Mi chiamo Ananda Joinet e sono una fotografa e videografa professionista, membro del team Sony Europe Imaging Creators. Sono nata nel Limosino, una regione al centro della Francia che mi mette a disposizione ciò che più prediligo: la natura.
Natura, animali e arte mi affascinano fin da quando ero bambina. La fotografia è divenuta ben presto una passione, un modo per esprimere ciò che amavo. Una parte importante del mio lavoro è catturare le emozioni che provo stando nella natura.
Quando esco per un servizio fotografico su animali o paesaggi o per girare un vlog, pongo particolare attenzione non solo alla qualità del kit che uso ma anche alla sua dimensione e al peso. L'FE 20-70 mm è compatto, molto solido in mano ma anche sorprendentemente leggero. Sono piuttosto minuta e gli obiettivi ingombranti e pesanti possono diventare facilmente un handicap per me. Il fatto che la lunghezza focale di questo obiettivo sia molto più ampia rispetto agli zoom standard mi offre maggiore flessibilità, non solo quando lavoro sui ritratti o sui paesaggi ma anche quando riprendo semplicemente i filmati delle mie escursioni. Per me è l'obiettivo perfetto da viaggio, senza compromettere velocità o qualità.
Così com'è vero per tutti i miei obiettivi Sony, anche questo lavora molto bene con le funzioni integrate della mia α7 IV, in particolare modo con i sistemi di tracking AF e Eye AF. Se utilizzate queste tecnologie, sarà difficile anche solo pensare di tornare indietro a un precedente sistema AF, ecco perché scelgo sempre gli obiettivi originali di Sony. Mi capita, comunque, di ricorrere alla messa a fuoco manuale e devo dire che mi ha fatto molto piacere vedere la nuova grossa ghiera di messa a fuoco.

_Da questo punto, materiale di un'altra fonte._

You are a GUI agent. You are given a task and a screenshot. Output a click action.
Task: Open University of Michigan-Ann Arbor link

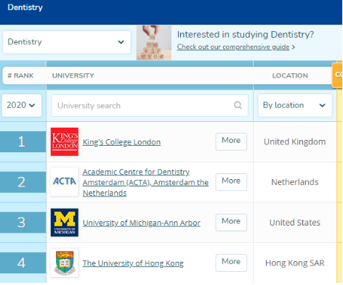coord(142,223)
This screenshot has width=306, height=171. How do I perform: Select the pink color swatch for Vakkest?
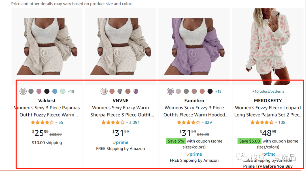[39, 91]
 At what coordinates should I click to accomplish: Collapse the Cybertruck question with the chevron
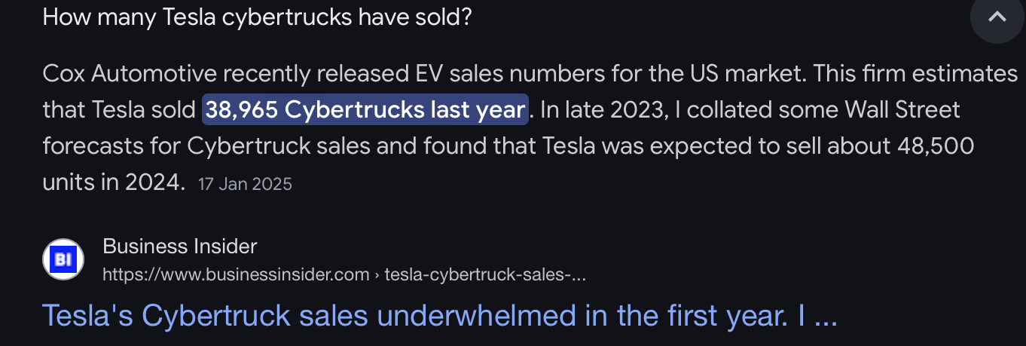[997, 17]
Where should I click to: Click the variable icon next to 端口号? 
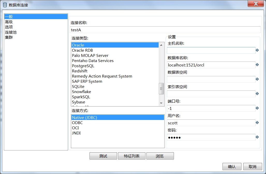[x=257, y=108]
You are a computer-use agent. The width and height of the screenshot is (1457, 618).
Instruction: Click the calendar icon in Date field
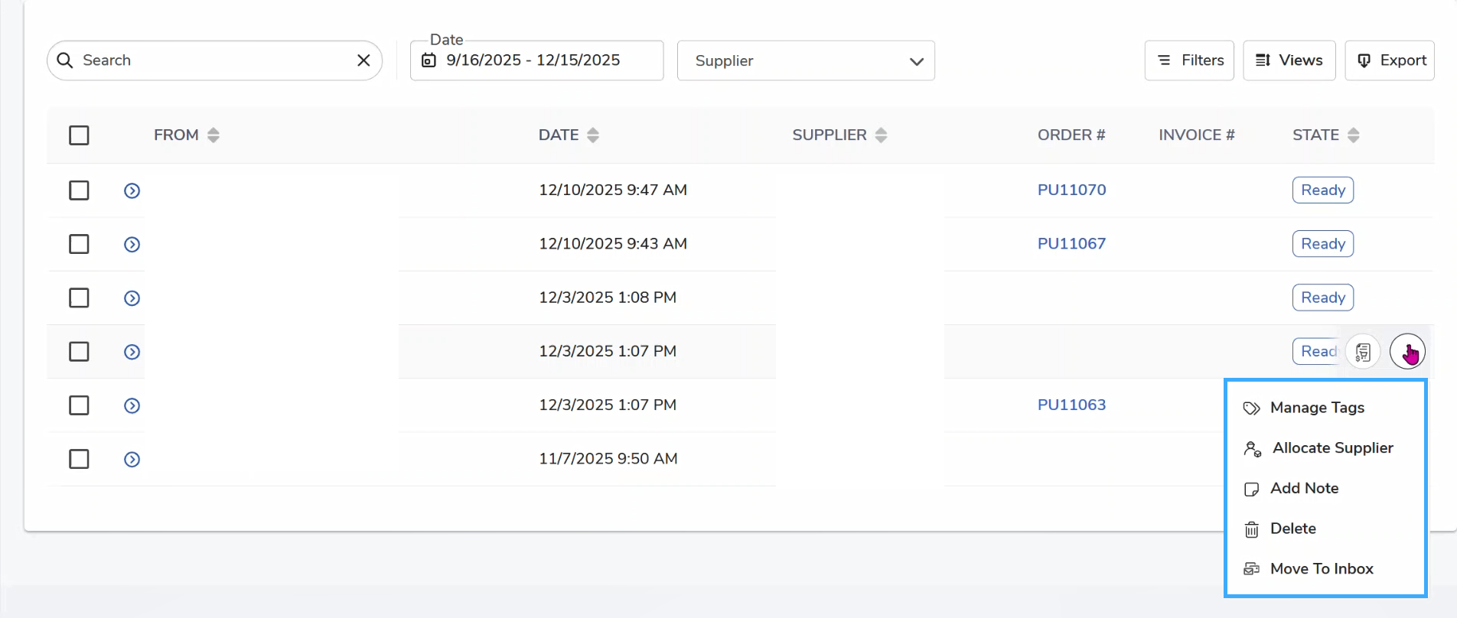pos(429,60)
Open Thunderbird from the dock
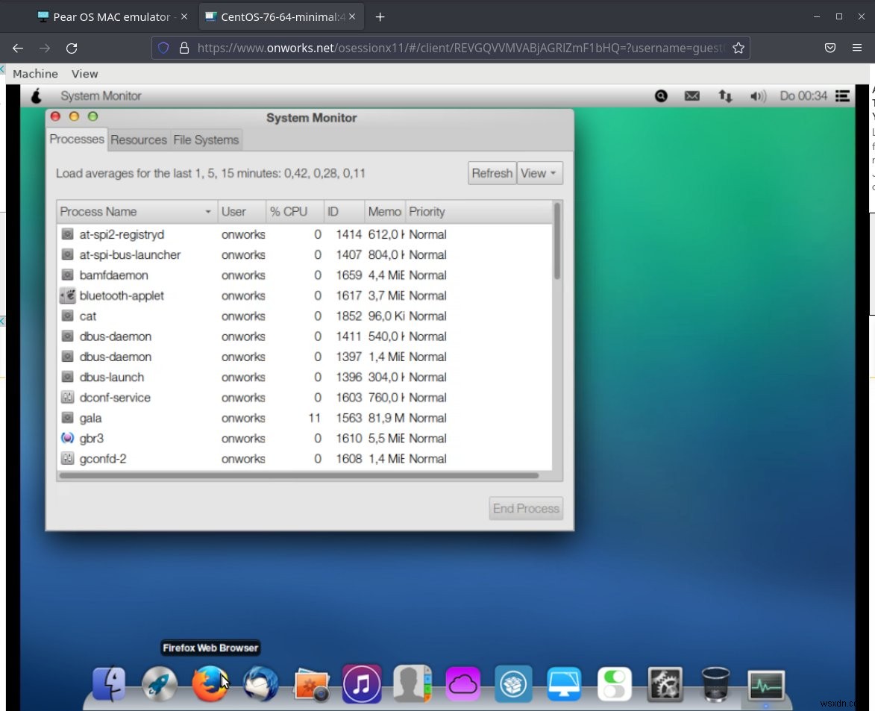The width and height of the screenshot is (875, 711). tap(260, 683)
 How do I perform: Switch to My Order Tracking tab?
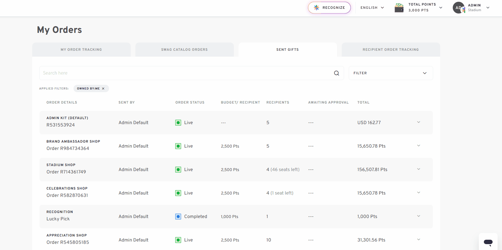tap(81, 50)
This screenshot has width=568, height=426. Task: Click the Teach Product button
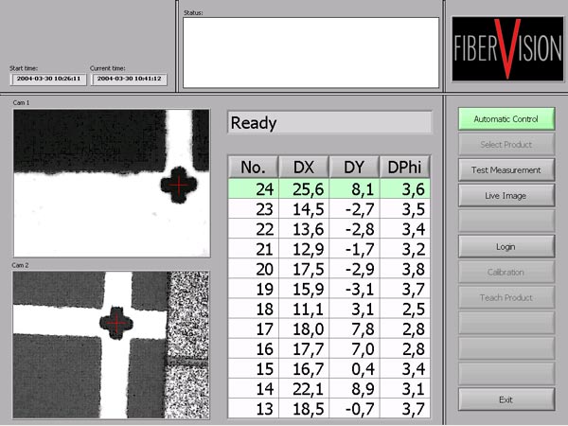(x=506, y=297)
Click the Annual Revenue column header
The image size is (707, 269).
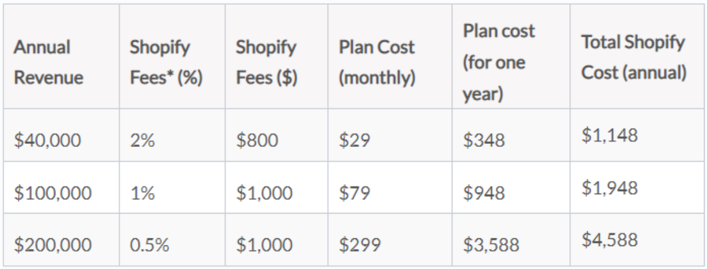click(61, 56)
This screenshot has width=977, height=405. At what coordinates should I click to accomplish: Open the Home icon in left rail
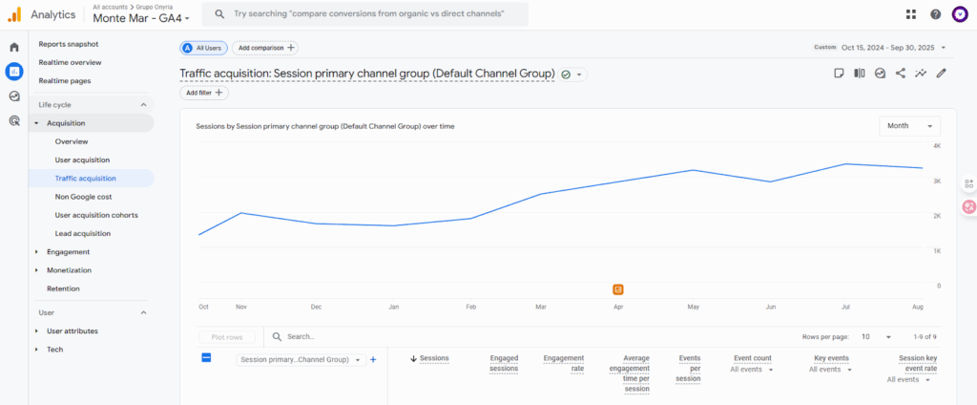pos(14,47)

L'aspetto che mi ha affascinato di più dell'obiettivo è stata la gamma estesa della lunghezza focale. È innegabile il vantaggio offerto da uno zoom standard che parte da 20 mm anziché dai soliti 24. In termini pratici, mi ha permesso di ottenere maggiore flessibilità nell'inquadratura degli scatti. Alle volte, la composizione ti porta a scendere a patti e a omettere elementi che, per quanto potrebbero funzionare bene, non riescono a trovare spazio nell'angolo di visione. Con il 20-70 mm, non ho mai avuto la sensazione di scendere a questo tipo di patti. Mi piacciono gli scatti ampi e spesso uso l'obiettivo PZ 16-35 mm f/4 G di Sony, che ritengo fantastico, ma, avendo a disposizione una lunghezza focale di 20-70 mm, sarò ben felice di riprendere i paesaggi con un unico obiettivo.
Generalmente, quando riprendo i paesaggi, uso aperture intorno a max f/8 per mantenere la profondità di campo. In questo caso, però, volevo vedere come si sarebbe comportato l'obiettivo completamente aperto. Per essere un obiettivo f/4, il bokeh che ho ottenuto è stato piacevolmente uniforme e regolare tant'è che credo che possa essere perfetto anche per i ritratti.
Ogni tanto, arriva un obiettivo che stravolge le nostre abitudini e questo è esattamente quel tipo di obiettivo. Ho potuto viaggiare leggera, senza compromessi sulla flessibilità della lunghezza focale, e sono rimasta estremamente colpita dal modo in cui ha reagito a tutte le situazioni a cui l'ho sottoposto. Questo obiettivo è diventato ben presto per me il mio riferimento per i paesaggi e non vedo l'ora di poterlo provare anche su alcuni ritratti.